Map linsolve solutions to indexed symbols in Sympy

Question

I am trying to solve a set of linear simultaneous equations using linsolve in Sympy over a range of values. For simplicity I am showing below what I have been trying to do using simple equations.

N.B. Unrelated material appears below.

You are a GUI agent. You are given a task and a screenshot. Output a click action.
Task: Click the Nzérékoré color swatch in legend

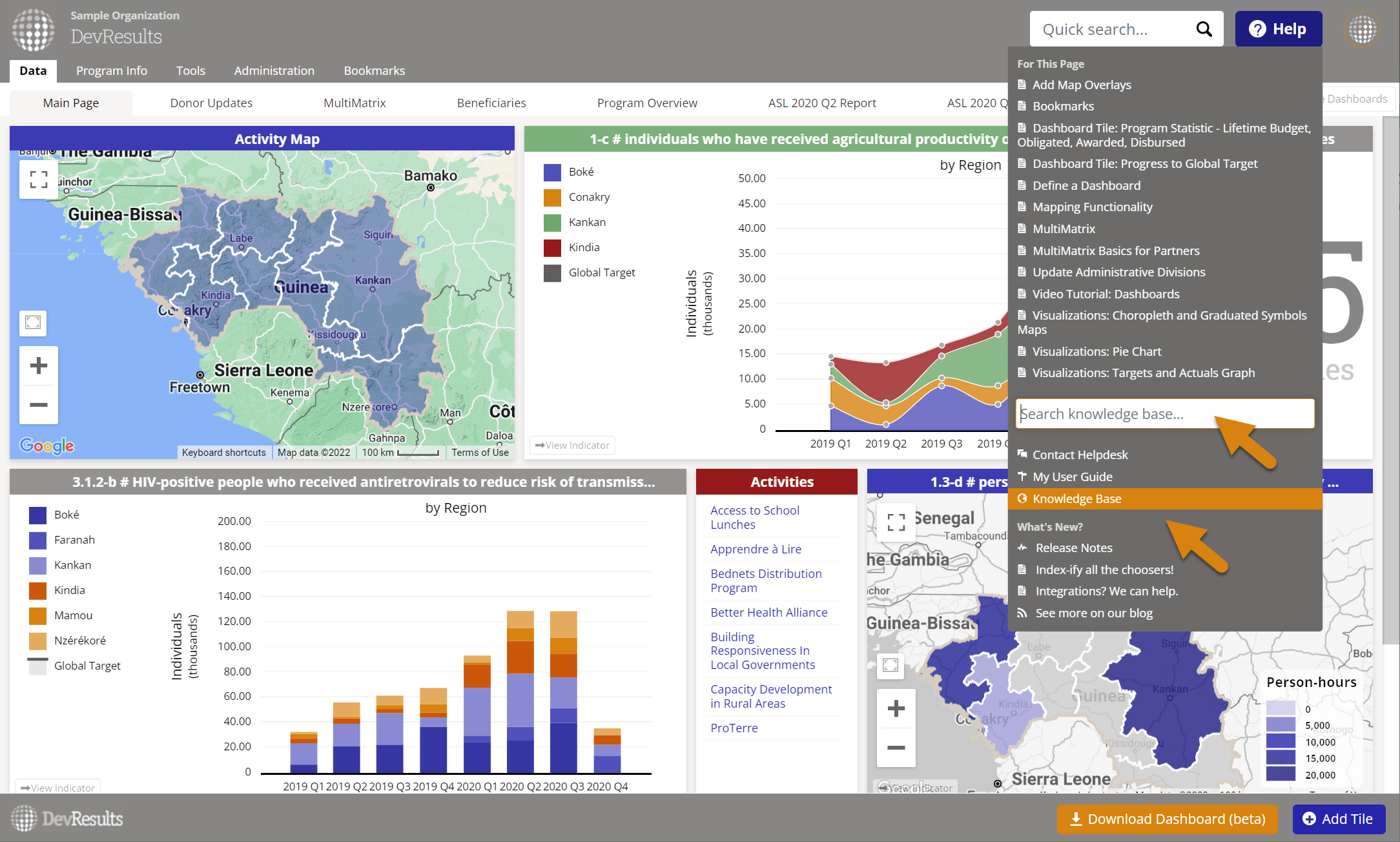pos(38,641)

 from sympy import symbols, linsolve, IndexedBase
 m = 2
 n = symbols('n', integer=True)
 x, y = symbols('x, y', cls=IndexedBase)
 for n in range (0, m+1):
        E1 = 2*x[n] + 5*y[n] - 33 + 2*n
        E2 = x[n] + 3*y[n] - 19 + 4*n
        sol = linsolve([E1, E2], [x[n], y[n]])
        (x[n], y[n]) = tuple(*sol)

This returns an error "'IndexedBase' object does not support item assignment". How can I map the solution values to the indexed symbols so that I will be able to use them later in the code (e.g., take the sum of all x values (x[0] + x[1] + x[2])? I am looking for a robust solution as for the real equations the value of m can be around 500.

Answer 1

SymPy objects are immutable; one cannot attach numeric data to them. "x" is always just that, a symbol "x"; and "x[2]" is an indexed symbol "x[2]". They do not get associated with any numeric values. To store solutions, use a list of tuples or a dictionary (or list of dictionaries), whichever is more convenient.

solutions = {}
for n in range(0, m+1):
    E1 = 2*x[n] + 5*y[n] - 33 + 2*n
    E2 = x[n] + 3*y[n] - 19 + 4*n
    sol = linsolve([E1, E2], [x[n], y[n]])
    solutions.update(dict(zip([x[n], y[n]], *sol)))
print(solutions)

This prints {x[0]: 4, y[0]: 5, x[1]: 18, y[1]: -1, x[2]: 32, y[2]: -7}. You can then use this dictionary in subs:

expr = x[0] + 3*y[2]
print(expr.subs(solutions))   # -17